Re: [Mesa-dev] [PATCH 0/3] cl workdim v2

Jan Vesely Mon, 01 Sep 2014 16:34:38 -0700

On Sat, 2014-08-16 at 13:13 +0300, Francisco Jerez wrote:
> Jan Vesely <jan.ves...@rutgers.edu> writes:
> 
> > On Thu, 2014-08-07 at 16:02 +0300, Francisco Jerez wrote:
> >> Jan Vesely <jan.ves...@rutgers.edu> writes:
> >> 
> >> > This respin includes Francisco's approach of providing implicit
> >> > in the arg vector passed from clover, and Tom's idea of appending
> >> > implicit args after the kernel args.
> >> >
> >> 
> >> Hmmm...  Maybe it would make sense to add some sort of versioning
> >> (e.g. as part of the target triple) to the binary interface between
> >> clover and the kernel instead, so we can handle this sort of
> >> non-backwards compatible changes and the compiler back-end and libclc
> >> have some way to find out whether some specific feature is available and
> >> e.g. some specific extension should be enabled.
> >> 
> >> > I assumed it's not safe to modify exec.input, so the input vector is 
> >> > copied
> >> > before appending work dim.
> >> >
> >> 
> >> Why wouldn't it be safe?  You just need to make sure they're appended
> >> before the compute state is created.
> >
> > I thought there might be a problem when called from multiple threads,
> > but it looks like most of the vars are local to the current call anyway.
> >
> > I looked at the code a bit better, and need a bit of help with what the
> > proffered approach would be.
> >
> > exec_context::bind() appends all kernel args to the input vector. If the
> > implicit args are added before bind() it shifts all other args, which is
> > not what we want.
> > if the implicit args are appended after, they are not accounted for in
> > shader->input_size (and not copied by the driver).
> >
> > my current code modifies exec_context::bind() to preserve the content of
> > input before binding kernel args, and append the old content after the
> > args are bound.
> > I have also considered passing and implicit args vector to
> > exec_context::bind to make the trick more visible.
> >
> > Turning workdim into a proper arg in _args does not work either, because
> > it is not present in module args.
> >
> > any thoughts?
> >
> 
> I finally had a chance to take a closer look at your series.  It looks
> like you're right: In order to implement my proposal cleanly, implicit
> arguments would have to be part of the _args array so the compiler would
> have to include them in the module argument lists with memory layout
> parameters (e.g. alignment, size) suitable for the hardware, so there's
> probably little benefit compared to your original approach that includes
> the number of dimensions as an additional launch_grid() parameter.
> 
> So we don't have to change it again, can you add another array parameter
> for the base grid offset?  That's another thing we don't pass through
> the pipe driver API currently and CL requires.
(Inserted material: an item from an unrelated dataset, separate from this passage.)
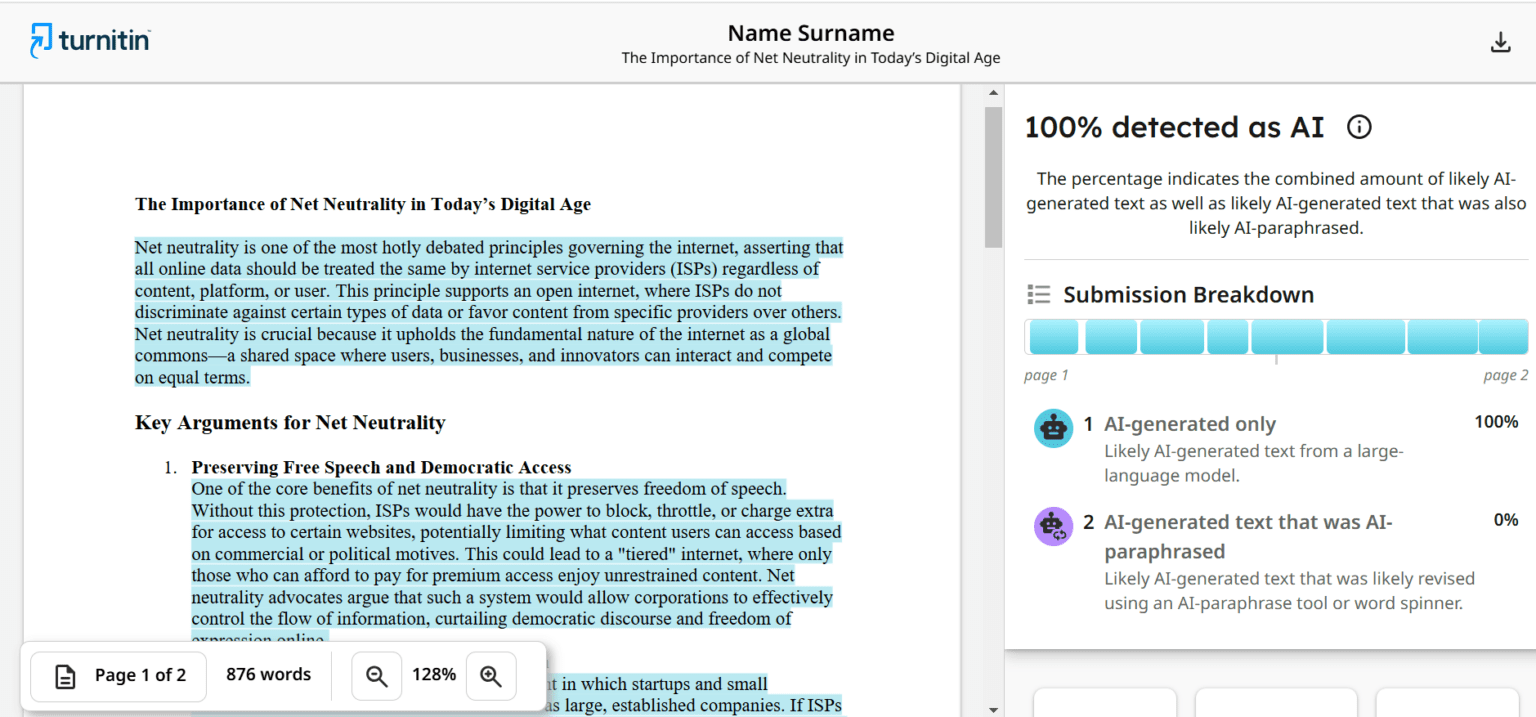The image size is (1536, 717).
Task: Click the first segment of the breakdown bar
Action: [x=1053, y=337]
The prototype of
> launch_grid could look like:
> 
> | void (*launch_grid)(struct pipe_context *context, uint dims,
> |                     const uint *block_layout, const uint *grid_layout,
> |                     const uint *grid_offset, uint32_t pc,
> |                     const void *input);
> 
> And don't forget to update the docs. :)


Hi,

I wanted to explore the original idea of appending implicit args, since
launch_grid is driver specific and would need to reimplement the same
functionality in every driver.

I came up with a solution (see the attached patch). I don't like that
the implicit arg needs to be set in api function. I also don't like that
this way there is no difference between explicit and implicit kernel
arguments. On the other hand it's simple, and does not need additional
per driver code.

thanks,
jan

> 
> Thank you.
> 
> > thanks,
> > jan
> >
> >
> >> 
> >> > Passes get-work-dim piglit on turks without any regression,
> >> > I have not tested SI as I don't have the hw.
> >> >
> >> > jan
> >> >
> >> >
> >> >
> >> >
> >> > Jan Vesely (3):
> >> >   gallium: Pass input data size to launch_grid
> >> >   clover: Add work dimension implicit param to input
> >> >   r600,radeonsi: Copy implicit args provided by clover
> >> >
> >> >  src/gallium/drivers/ilo/ilo_gpgpu.c               |   2 +-
> >> >  src/gallium/drivers/nouveau/nvc0/nvc0_compute.c   |   2 +-
> >> >  src/gallium/drivers/nouveau/nvc0/nvc0_context.h   |   4 +-
> >> >  src/gallium/drivers/nouveau/nvc0/nve4_compute.c   |   2 +-
> >> >  src/gallium/drivers/r600/evergreen_compute.c      |  14 +-
> >> >  src/gallium/drivers/r600/evergreen_compute.h      |   1 -
> >> >  src/gallium/drivers/radeonsi/si_compute.c         |   6 +-
> >> >  src/gallium/include/pipe/p_context.h              |   2 +-
> >> >  src/gallium/state_trackers/clover/core/kernel.cpp | 162 
> >> > ++++++++++++----------
> >> >  src/gallium/tests/trivial/compute.c               |  40 +++---
> >> >  10 files changed, 122 insertions(+), 113 deletions(-)
> >> >
> >> > -- 
> >> > 1.9.3
> >
> > -- 
> > Jan Vesely <jan.ves...@rutgers.edu>

-- 
Jan Vesely <jan.ves...@rutgers.edu>

From 7ad338ebd3a67b19d4ba492fb5a4cbda418fcdad Mon Sep 17 00:00:00 2001
From: Jan Vesely <jan.ves...@rutgers.edu>
Date: Mon, 1 Sep 2014 19:18:12 -0400
Subject: [PATCH RFC 1/1] clover: Append implicit work dim arg

Signed-off-by: Jan Vesely <jan.ves...@rutgers.edu>
---
 src/gallium/state_trackers/clover/api/kernel.cpp     |  6 ++++++
 .../state_trackers/clover/llvm/invocation.cpp        | 20 ++++++++++++++------
 2 files changed, 20 insertions(+), 6 deletions(-)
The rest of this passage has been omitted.